Un equipo de La Nación confirmó que las filas tienen hasta doscientos metros de largo y que incluso salen fuera del edificio.
Hugo Jiménez, director de Educación Vial, sostuvo ayer que la situación es normal en esta época debido a la gran cantidad de usuarios que suelen dejar para lo último la renovación de la licencia.
“No hay sistema que aguante si le llegan 300 personas de un solo golpe. Ya estamos al cien por ciento y en horario ampliado” , aseveró.
Desde ayer y hasta el próximo 15 de febrero, ese departamento trabajará de 8 a. m. a 6 p. m.

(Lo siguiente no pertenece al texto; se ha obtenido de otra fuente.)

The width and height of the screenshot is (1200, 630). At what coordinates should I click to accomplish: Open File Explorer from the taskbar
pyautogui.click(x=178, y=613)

Por otra parte, Jiménez, que también es jefe de Licencias, comentó que el servicio de atención al público sufrió un atraso el pasado lunes debido a una falla en el sistema informático.
No obstante, aseguró que el problema fue corregido dos horas después de que ocurrió.
Larga espera. Víctor Solano Monge, vecino de Cartago, llegó ayer a las 8 a.m. al Cosevi, junto con su esposa, con la intención de renovar la licencia. Dos horas después, logró que lo atendieran.
“Siento que está fluido, el problema es que viene mucha gente que no ocupa renovar o que se le venció hace muchos años y llega hasta hoy”, comentó Solano.
En esta situación se encontraba ayer, precisamente, Gilberto Flores, conductor proveniente de Pavas, quien llegó a renovar su licencia, la cual venció en el año 2000.
“Me quedé mucho pero vine a ponerme en regla. Yo había pagado unos partes en el 2000, pero ahora no me los reconocen”, detalló Flores, mientras esperaba a que lo atendieran.